Les médecins du secteur public : une série de grèves nationales

Un mois après sa première réunion avec M. Anass DOUKKALI, nouveau ministre de la Santé, le syndicat indépendant des médecins du secteur public (SIMSP) appelle à une série de grèves nationales dans les hôpitaux le 8 mars, le 20 mars, le 4 avril et le 26 avril avec des sit-in régionaux organisés les mêmes jours. Le SIMSP appelle aussi à poursuivre la "grève de cachets", et le port de brassard noir 509 (mention à l'indice salarial 509).

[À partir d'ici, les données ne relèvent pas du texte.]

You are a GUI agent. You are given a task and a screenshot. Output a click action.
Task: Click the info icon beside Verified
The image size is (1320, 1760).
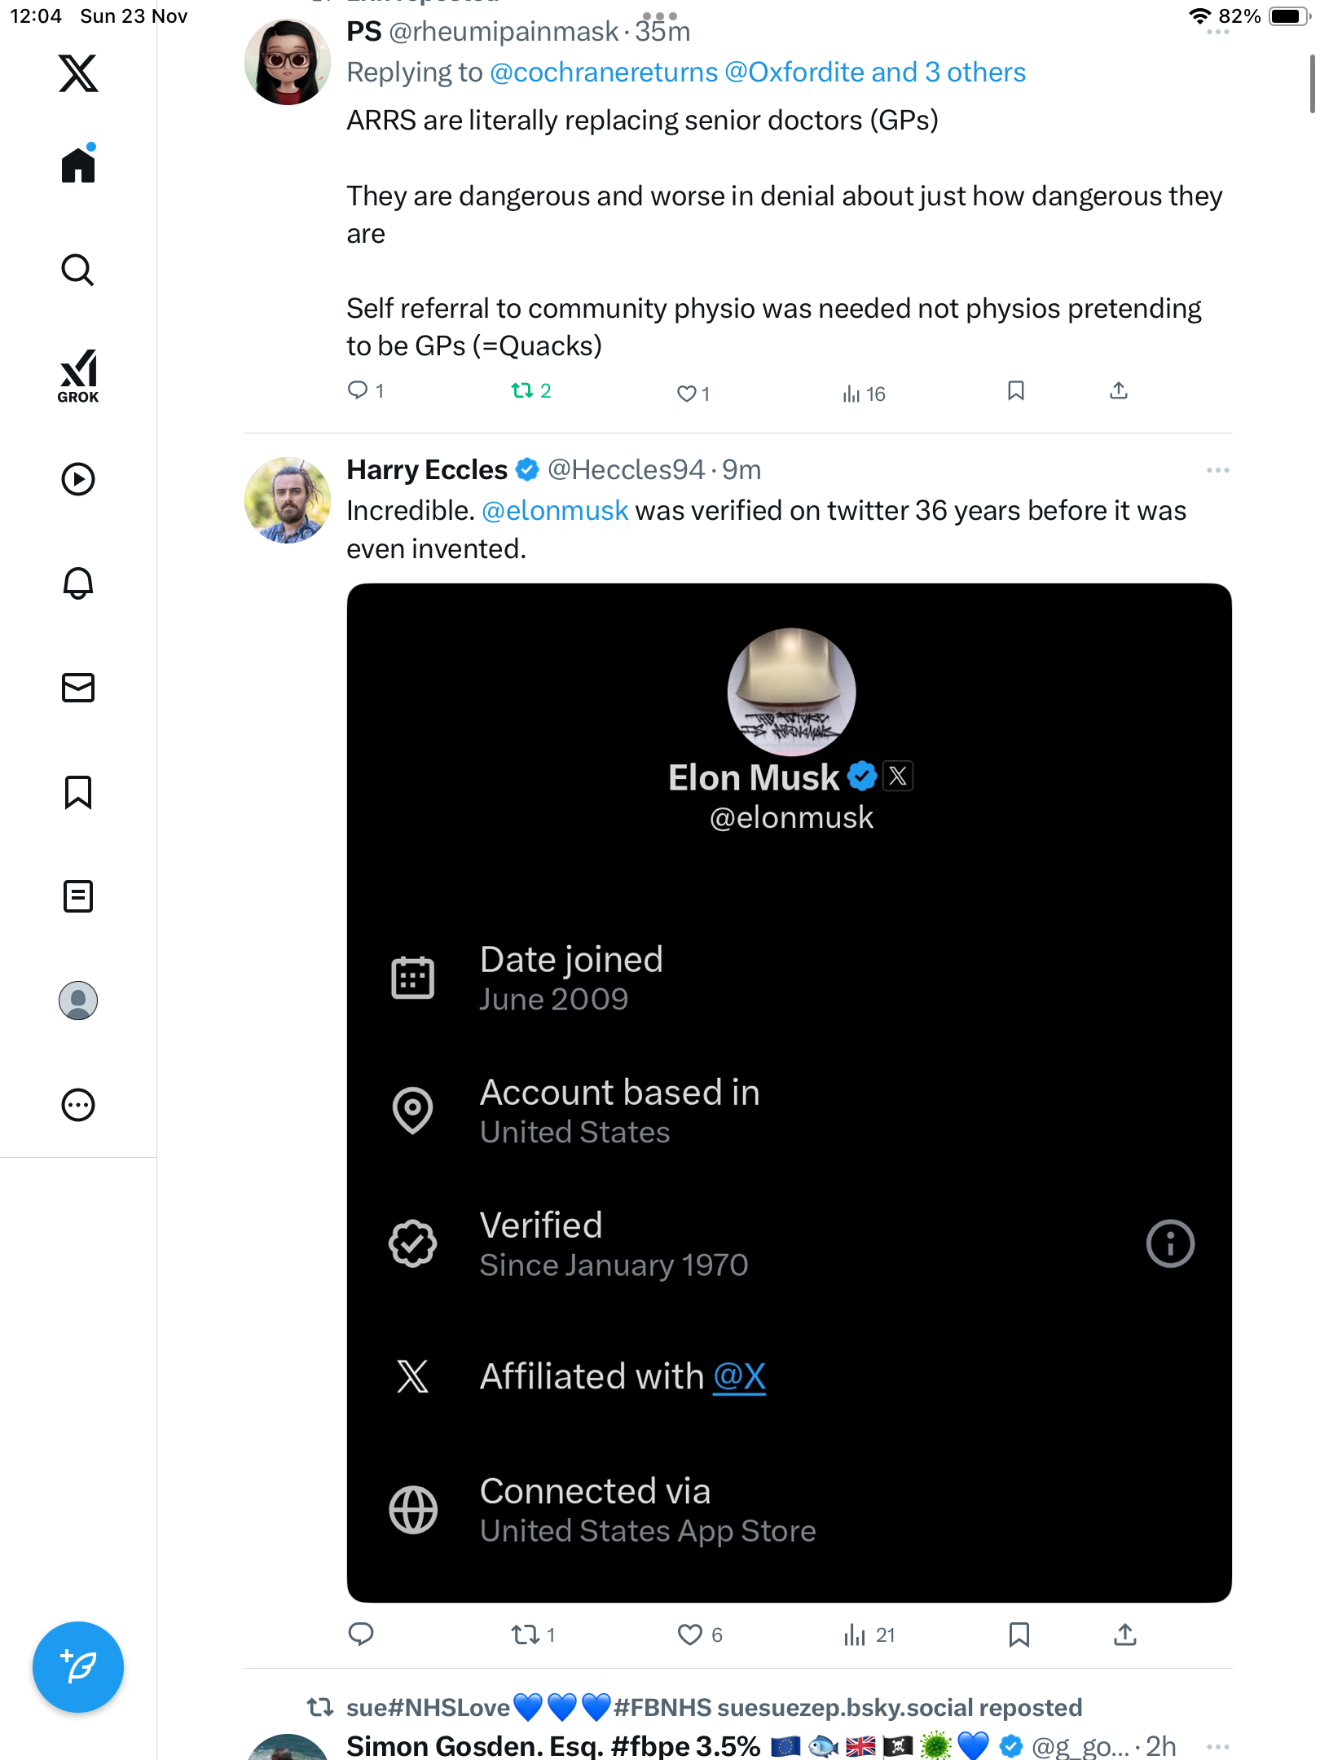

La principale réclamation des médecins : Équivalence du doctorat en médecine avec le doctorat national, et être payé selon l’indice salarial 509 soit près de 15.000 dirhams mensuels. Les lauréats ne sont actuellement payés que selon l’indice 336 au même titre qu’un étudiant détenteur d’un master, soit 8600 dirhams de revenus mensuels. Le syndicat revendique aussi de rajouter deux grades au-dessus du hors échelle. Ils réclament aussi l'application des accords du 21 décembre 2015, en vertu desquels le ministère de la Santé s'était engagé pour améliorer les conditions financières des professionnels du secteur en augmentant notamment les salaires et les indemnités

Le nouveau ministère qui remplacera Houssein Louardi devra faire face à de nombreux défis, à savoir le manque de personnel médical, l’accès aux soins ainsi que le  manque d’infrastructures sanitaires et  la qualité des structures sanitaires.

Selon les derniers chiffres du ministère de la santé qui datent de 2017, le Maroc compte 25.000 médecins (secteurs public et privé), soit 7,3 médecins pour 10.000 habitants. Ces chiffres montrent que le Maroc est loin de répondre au standard de l’OMS fixé à 1 médecin pour 650 habitants.